LEMAHNYA SINKRONISASI PERENCANAAN PEMBANGUNAN DESA
Analisis Kritis atas Partisipasi yang Terpinggirkan
Oleh: NUR ROZUQI*
1. Pendahuluan
Perencanaan pembangunan desa idealnya menjadi proses yang inklusif, deliberatif, dan berbasis kebutuhan nyata masyarakat. Peraturan Daerah (Perda) No. 10 Tahun 2021 telah menetapkan bahwa pendekatan pembangunan harus bersifat teknokratik, partisipatif, politis, dan kombinatif. Namun, dalam praktiknya, pelibatan masyarakat desa dalam proses perencanaan sering kali bersifat seremonial dan tidak mencerminkan partisipasi yang bermakna. Artikel ini mengkaji kondisi faktual dari lemahnya sinkronisasi perencanaan pembangunan, dampaknya terhadap kualitas pembangunan desa, serta menawarkan rekomendasi solusif untuk perbaikan sistemik.
2. Kondisi Faktual
Dua fakta utama mencerminkan lemahnya sinkronisasi perencanaan pembangunan desa:
a. Ketidaksesuaian antara regulasi dan praktik lapangan
1) Perda No. 10 Tahun 2021 menekankan pendekatan pembangunan yang menggabungkan unsur teknokratik (berbasis data), partisipatif (melibatkan warga), politis (berorientasi pada kebijakan), dan kombinatif (integratif antara atas-bawah).
2) Namun, pelaksanaan di lapangan sering kali tidak konsisten. Musyawarah perencanaan pembangunan desa (musrenbangdes) lebih banyak menjadi formalitas administratif daripada ruang deliberatif yang inklusif.
b. Partisipasi masyarakat yang dangkal dan tidak terstruktur
1) Warga desa sering kali hanya dilibatkan sebagai peserta pasif, tanpa ruang untuk menyampaikan aspirasi secara sistematis.
2) Tidak ada mekanisme yang menjamin bahwa masukan warga benar-benar diakomodasi dalam dokumen perencanaan seperti RPJMDes dan RKPDes.
3. Dampaknya
Lemahnya sinkronisasi dan partisipasi dalam perencanaan pembangunan desa menimbulkan berbagai dampak negatif:
a. Rendahnya relevansi program pembangunan, karena tidak berbasis kebutuhan riil masyarakat.
b. Terpinggirkannya suara kelompok rentan, seperti perempuan, pemuda, dan warga miskin, dalam proses pengambilan keputusan.
c.
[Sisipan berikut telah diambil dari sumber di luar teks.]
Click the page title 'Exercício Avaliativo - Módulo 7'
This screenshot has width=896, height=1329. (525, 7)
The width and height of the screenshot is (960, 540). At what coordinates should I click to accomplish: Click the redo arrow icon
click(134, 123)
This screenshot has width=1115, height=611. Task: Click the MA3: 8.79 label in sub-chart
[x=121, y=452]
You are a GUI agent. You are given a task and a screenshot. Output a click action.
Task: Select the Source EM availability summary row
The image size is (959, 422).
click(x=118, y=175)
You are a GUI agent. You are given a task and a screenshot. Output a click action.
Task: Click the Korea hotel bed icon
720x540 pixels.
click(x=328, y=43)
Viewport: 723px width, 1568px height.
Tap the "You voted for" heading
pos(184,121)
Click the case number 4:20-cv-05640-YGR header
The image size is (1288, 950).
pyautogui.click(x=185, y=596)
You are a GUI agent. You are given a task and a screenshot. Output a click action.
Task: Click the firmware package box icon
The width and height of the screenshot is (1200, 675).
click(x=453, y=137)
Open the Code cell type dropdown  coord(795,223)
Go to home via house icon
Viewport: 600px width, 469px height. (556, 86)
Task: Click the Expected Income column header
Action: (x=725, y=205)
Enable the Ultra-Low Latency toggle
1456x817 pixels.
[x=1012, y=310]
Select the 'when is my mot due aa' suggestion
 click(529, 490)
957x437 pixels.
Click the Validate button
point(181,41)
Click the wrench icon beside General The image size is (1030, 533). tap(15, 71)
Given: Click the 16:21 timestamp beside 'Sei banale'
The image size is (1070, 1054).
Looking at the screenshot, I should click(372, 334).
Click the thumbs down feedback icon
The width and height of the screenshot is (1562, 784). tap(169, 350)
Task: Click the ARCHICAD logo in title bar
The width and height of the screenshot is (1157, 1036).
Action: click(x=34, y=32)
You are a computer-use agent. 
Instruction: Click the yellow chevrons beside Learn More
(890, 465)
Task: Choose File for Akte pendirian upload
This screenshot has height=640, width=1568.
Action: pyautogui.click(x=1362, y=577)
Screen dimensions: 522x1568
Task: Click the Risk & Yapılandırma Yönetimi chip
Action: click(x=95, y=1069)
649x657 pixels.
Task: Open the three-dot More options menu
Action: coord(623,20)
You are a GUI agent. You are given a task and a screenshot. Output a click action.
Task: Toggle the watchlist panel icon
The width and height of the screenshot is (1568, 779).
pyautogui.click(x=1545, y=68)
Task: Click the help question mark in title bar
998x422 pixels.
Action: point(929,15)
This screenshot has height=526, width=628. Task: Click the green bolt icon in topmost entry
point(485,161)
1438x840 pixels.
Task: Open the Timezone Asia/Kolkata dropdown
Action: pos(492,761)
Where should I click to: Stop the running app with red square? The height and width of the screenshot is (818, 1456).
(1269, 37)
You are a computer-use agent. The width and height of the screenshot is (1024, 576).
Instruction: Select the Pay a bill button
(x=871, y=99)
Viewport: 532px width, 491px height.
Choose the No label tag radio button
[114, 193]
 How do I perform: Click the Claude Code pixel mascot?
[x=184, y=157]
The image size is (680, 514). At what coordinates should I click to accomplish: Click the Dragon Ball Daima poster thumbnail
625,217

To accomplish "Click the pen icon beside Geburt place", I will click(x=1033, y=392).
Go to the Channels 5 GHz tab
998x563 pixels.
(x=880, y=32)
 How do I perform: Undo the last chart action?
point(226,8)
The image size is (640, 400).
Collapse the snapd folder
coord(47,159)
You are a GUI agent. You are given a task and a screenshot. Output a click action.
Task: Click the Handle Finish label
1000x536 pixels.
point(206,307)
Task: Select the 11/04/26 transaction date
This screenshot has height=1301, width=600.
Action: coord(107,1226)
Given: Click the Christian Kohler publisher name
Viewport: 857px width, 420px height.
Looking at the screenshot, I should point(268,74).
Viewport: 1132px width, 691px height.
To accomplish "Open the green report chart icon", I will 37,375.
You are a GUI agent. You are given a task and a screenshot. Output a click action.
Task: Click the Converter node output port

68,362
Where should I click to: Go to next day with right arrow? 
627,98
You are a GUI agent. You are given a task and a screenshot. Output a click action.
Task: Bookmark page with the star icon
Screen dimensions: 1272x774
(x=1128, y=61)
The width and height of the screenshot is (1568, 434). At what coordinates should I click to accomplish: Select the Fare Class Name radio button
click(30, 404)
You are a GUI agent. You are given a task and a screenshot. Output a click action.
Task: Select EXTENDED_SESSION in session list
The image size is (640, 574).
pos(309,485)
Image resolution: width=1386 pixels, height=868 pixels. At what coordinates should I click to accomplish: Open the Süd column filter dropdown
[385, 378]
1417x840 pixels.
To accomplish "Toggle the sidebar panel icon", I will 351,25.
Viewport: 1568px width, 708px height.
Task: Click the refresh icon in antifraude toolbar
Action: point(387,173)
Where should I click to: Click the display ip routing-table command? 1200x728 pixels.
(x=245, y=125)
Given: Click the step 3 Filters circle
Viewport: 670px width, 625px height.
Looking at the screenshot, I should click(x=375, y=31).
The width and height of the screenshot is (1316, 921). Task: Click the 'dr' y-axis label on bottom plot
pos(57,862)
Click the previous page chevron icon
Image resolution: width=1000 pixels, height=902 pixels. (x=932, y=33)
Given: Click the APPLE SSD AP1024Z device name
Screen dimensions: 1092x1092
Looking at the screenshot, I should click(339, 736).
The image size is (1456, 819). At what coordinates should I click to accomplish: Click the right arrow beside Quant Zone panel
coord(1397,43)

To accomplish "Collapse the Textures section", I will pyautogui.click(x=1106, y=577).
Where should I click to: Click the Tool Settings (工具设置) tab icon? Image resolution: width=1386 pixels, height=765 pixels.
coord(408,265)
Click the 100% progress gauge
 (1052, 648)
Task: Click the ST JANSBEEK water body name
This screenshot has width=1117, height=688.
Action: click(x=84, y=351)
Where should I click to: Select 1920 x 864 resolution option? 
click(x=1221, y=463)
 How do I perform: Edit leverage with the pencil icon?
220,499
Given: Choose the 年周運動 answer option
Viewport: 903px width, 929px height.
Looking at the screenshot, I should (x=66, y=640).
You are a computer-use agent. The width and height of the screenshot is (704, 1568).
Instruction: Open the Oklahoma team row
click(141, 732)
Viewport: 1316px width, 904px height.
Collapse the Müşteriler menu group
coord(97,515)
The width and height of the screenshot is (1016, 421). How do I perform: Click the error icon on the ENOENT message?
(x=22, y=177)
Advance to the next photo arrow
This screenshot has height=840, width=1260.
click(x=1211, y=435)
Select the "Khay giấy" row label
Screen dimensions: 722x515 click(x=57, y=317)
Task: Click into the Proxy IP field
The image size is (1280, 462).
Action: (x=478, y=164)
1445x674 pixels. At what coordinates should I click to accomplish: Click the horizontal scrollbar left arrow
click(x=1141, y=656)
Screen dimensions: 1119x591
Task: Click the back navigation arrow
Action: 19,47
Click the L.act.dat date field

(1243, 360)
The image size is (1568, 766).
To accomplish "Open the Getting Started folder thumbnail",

Stagnasi inovasi lokal, karena tidak ada ruang untuk eksplorasi gagasan dari warga desa.
d. Menurunnya kepercayaan publik terhadap pemerintah desa, akibat proses perencanaan yang tidak transparan dan tidak akuntabel.
4. Rekomendasi Solusif
Untuk memperbaiki sinkronisasi perencanaan pembangunan desa, berikut langkah-langkah strategis yang dapat diterapkan:
a. Reformasi Musrenbang Desa menjadi forum deliberatif
1) Gunakan metode Focus Group Discussion (FGD), pemetaan kebutuhan warga, dan fasilitasi dialog antar kelompok masyarakat.
2) Libatkan tokoh adat, perempuan, pemuda, dan kelompok marginal secara aktif.
b. Penyusunan profil desa berbasis data partisipatif
1) Integrasikan data sosial, ekonomi, dan aspirasi warga dalam dokumen RPJMDes dan RKPDes.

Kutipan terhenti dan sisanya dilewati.